Tribuna Ribeirão
Geral

Um rio agoniza em meio à lama

LUCAS HALLEL-ASCOM-FUNAI

O número de mortes em decorrên­cia do rompimento da barragem da Mina Córrego de Feijão, em Brumadinho, na região metropoli­tana de Belo Horizonte, já chegou a 166, segundo dados atualizados divulgados pela Defesa Civil de Minas Gerais. Do total, 160 corpos foram identificados. Ainda não há informações sobre seis mortos. As buscas seguem na cidade desde o rompimento da barragem da mine­radora Vale, em 25 de janeiro. Os rejeitos invadiram áreas da Mina do Córrego do Feijão, onde a estrutura estava, e das proximida­des, deixando um rastro de mortes e destruição. De acordo com o balanço da Defesa Civil, ainda há 155 desaparecidos. Destes, 37 são classificados como integrantes da “lista da Vale”, por serem da equipe da mineradora, e outros 118 são designados como não localizados da comunidade, grupo que engloba moradores, trabalhadores que atua­vam na área atingida e turistas. Desde o início das buscas, foram localizadas 393 pessoas, das quais 224 da “lista da Vale” e 169 da comunidade. Não há mais hospitalizados, conforme o balanço atualizado pela Defesa Civil.
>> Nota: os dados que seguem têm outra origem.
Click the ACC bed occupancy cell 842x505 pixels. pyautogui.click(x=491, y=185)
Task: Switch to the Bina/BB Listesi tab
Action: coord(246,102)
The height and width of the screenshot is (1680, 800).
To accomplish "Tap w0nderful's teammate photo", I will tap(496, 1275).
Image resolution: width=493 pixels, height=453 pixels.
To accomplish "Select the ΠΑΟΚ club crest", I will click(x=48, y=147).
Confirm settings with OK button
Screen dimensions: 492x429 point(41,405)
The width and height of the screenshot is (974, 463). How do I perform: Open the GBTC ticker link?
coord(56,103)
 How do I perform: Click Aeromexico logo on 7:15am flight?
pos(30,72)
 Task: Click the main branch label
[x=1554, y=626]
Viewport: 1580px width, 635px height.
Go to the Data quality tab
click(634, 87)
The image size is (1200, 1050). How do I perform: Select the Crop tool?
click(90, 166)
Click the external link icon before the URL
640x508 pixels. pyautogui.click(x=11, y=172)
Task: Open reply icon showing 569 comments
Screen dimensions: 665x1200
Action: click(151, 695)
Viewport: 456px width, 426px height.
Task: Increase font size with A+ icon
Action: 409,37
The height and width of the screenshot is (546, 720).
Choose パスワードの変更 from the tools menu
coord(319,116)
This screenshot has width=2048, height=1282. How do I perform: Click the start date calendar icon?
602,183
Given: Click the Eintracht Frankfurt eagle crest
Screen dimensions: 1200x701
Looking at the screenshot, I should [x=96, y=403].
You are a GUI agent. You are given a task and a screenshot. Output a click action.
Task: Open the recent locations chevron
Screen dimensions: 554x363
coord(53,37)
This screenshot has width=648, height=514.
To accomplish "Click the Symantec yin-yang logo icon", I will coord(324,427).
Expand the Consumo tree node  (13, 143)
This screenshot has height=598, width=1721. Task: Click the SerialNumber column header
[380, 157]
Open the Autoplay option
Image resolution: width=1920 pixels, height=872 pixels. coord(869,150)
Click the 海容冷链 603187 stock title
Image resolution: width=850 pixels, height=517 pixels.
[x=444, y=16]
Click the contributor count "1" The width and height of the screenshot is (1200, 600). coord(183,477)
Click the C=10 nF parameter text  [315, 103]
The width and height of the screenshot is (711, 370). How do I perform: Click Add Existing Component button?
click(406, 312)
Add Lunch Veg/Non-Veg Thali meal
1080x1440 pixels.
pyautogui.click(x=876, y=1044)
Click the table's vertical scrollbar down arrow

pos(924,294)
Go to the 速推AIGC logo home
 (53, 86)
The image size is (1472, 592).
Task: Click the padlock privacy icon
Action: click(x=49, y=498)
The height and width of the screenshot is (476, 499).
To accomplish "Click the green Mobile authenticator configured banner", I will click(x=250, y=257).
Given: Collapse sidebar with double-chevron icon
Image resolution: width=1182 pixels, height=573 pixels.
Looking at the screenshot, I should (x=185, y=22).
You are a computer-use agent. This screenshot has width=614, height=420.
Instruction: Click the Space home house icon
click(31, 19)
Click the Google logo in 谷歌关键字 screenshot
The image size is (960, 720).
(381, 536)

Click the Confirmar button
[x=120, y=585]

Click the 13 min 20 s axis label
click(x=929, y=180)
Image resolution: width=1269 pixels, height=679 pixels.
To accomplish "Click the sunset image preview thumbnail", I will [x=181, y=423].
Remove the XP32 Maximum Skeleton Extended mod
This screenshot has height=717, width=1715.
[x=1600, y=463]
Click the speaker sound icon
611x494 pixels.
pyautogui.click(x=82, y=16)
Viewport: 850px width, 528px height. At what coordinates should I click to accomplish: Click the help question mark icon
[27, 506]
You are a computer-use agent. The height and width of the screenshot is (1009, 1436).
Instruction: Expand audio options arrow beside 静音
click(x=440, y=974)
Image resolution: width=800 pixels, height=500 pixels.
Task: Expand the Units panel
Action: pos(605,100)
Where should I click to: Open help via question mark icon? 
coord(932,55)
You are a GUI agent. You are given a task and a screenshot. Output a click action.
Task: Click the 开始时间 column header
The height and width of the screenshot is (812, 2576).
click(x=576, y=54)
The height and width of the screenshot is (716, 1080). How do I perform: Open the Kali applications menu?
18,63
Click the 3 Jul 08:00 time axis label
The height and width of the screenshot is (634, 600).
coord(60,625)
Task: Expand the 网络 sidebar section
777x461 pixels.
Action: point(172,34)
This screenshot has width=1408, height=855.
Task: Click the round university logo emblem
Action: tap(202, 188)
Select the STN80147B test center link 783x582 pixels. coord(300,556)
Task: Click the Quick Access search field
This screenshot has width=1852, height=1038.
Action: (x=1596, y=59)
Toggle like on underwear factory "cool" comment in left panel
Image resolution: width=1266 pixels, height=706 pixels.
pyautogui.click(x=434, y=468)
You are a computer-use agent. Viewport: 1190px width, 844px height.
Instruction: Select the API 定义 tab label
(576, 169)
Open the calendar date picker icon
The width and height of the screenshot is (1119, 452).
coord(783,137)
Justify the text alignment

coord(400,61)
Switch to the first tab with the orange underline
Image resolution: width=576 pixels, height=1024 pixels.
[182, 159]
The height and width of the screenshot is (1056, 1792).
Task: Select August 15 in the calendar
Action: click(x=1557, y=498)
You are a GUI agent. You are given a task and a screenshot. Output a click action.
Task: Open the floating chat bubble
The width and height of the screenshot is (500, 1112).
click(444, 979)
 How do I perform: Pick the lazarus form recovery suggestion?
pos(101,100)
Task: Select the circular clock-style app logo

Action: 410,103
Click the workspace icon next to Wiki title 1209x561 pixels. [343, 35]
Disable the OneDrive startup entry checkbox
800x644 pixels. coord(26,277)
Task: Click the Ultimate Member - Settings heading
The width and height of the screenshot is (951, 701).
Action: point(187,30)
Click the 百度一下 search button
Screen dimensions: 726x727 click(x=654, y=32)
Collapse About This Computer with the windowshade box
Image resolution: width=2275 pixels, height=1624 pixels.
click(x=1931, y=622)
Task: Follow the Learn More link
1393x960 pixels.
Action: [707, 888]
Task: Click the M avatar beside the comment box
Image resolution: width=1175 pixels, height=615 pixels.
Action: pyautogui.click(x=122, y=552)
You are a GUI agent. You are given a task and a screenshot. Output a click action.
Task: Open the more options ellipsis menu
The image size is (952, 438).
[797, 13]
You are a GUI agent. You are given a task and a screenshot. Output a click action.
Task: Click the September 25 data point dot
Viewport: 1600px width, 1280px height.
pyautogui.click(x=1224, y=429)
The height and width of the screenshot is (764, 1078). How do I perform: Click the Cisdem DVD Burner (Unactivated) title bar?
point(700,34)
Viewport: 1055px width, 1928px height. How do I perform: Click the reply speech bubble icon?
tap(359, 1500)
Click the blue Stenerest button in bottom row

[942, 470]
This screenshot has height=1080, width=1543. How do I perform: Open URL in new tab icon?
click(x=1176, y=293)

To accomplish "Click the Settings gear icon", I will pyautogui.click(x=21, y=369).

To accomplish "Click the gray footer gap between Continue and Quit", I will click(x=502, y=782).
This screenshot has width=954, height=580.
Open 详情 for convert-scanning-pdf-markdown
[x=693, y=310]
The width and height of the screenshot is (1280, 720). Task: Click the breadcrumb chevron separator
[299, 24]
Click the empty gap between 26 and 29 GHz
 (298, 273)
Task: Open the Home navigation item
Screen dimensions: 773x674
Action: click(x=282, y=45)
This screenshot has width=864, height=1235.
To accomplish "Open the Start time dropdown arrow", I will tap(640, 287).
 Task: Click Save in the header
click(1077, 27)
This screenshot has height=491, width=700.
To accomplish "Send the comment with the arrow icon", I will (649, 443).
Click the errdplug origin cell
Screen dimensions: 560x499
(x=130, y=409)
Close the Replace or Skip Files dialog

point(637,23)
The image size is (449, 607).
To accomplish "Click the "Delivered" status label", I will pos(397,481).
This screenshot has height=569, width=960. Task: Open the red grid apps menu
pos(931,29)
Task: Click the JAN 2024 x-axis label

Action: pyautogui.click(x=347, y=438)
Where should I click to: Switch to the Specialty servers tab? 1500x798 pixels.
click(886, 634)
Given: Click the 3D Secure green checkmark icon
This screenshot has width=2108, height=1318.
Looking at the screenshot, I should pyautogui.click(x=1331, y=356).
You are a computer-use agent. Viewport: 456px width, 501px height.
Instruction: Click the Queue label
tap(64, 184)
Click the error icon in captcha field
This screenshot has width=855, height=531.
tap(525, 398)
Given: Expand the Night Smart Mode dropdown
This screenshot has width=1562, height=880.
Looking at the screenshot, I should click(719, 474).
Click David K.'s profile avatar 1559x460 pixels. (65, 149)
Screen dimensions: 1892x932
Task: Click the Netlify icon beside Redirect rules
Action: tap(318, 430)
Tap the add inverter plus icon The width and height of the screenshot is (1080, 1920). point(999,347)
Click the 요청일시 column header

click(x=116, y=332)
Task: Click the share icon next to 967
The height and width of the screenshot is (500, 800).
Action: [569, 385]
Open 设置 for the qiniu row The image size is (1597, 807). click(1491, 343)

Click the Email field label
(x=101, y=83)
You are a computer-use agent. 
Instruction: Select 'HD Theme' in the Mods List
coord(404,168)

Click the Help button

As investigações sobre o rompimento da barragem da Vale em Bruma­dinho caminham para que, ao seu fim, seja apresentada denúncia por homicídio.

Somente ao término do trabalho da força-tarefa que apura a tragédia, porém, será possível saber se culposo ou doloso, e a quem será imputado o crime. “Para mim, o homicídio está muito claro”, afirma o promotor André Sperling, que responde pela Coor­denação de Inclusão e Mobilização Social (Cimos) do Ministério Público de Minas Gerais, e participa da força-tarefa que apura o rompi­mento da estrutura. A Vale já sabia, desde outubro do ano passado, que a barragem I de Brumadinho e outras nove estruturas em Minas Gerais estavam enquadradas em uma categoria de atenção. Essa informação consta de um docu­mento da própria empresa sobre a situação dos reservatórios que a Justiça tornou público. Os dados foram obtidos pelo MP, que moveu ação contra a mineradora. O presidente da Vale, Fábio Sch­vartsman, negou que a companhia soubesse previamente dos riscos do rompimento da barragem do Córrego do Feijão. O executivo disse que os relatórios foram feitos pela própria empresa, em atendimento a normas da Agência Nacional de Mineração (ANM). “Gostaria de explicar que existe a obrigação legal de calcularmos para a ANM o im­pacto de uma eventual falência das minas no número de vítimas. Isso é lei. Isso em absoluto significa que a Vale sabia que algo ia acontecer a ponto de saber o número de mor­tos”, afirmou, em audiência pública na Câmara dos Deputados. Ao menos 305 quilômetros do Rio Paraopeba foram contamina­dos pelos rejeitos liberados com o rompimento da barragem. O levantamento foi realizado durante uma expedição da Fundação SOS Mata Atlântica na região, em que foi avaliada a qualidade da água em 22 pontos do rio. Com duração de de dias, a força-tarefa terminou no último sábado (9). A equipe percor­reu mais de dois mil quilômetros de rodovias e estradas próximas ao leito do rio, de Brumadinho até Feli­xlândia, também em Minas Gerais. A fundação classifica o resultado como “estarrecedor”. Nos 305 quilômetros analisados, a água estava com qualidade péssima ou ruim. No último ponto, no reservatório de Retiro Baixo, a turbidez era três vezes maior do que o permitido pela legislação. Esse índice é um dos fatores que indica se o rejeito está impedindo a incidência de luz na água. Ao todo, o Paraopeba tem 546,5 quilôme­tros de extensão, abrangendo 48 municípios mineiros. A contami­nação impacta especialmente as comunidades locais, onde vivem ribeirinhos, quilombolas, indígenas e agricultores, que utilizavam a água para subsistência, atividades econômicas e lazer.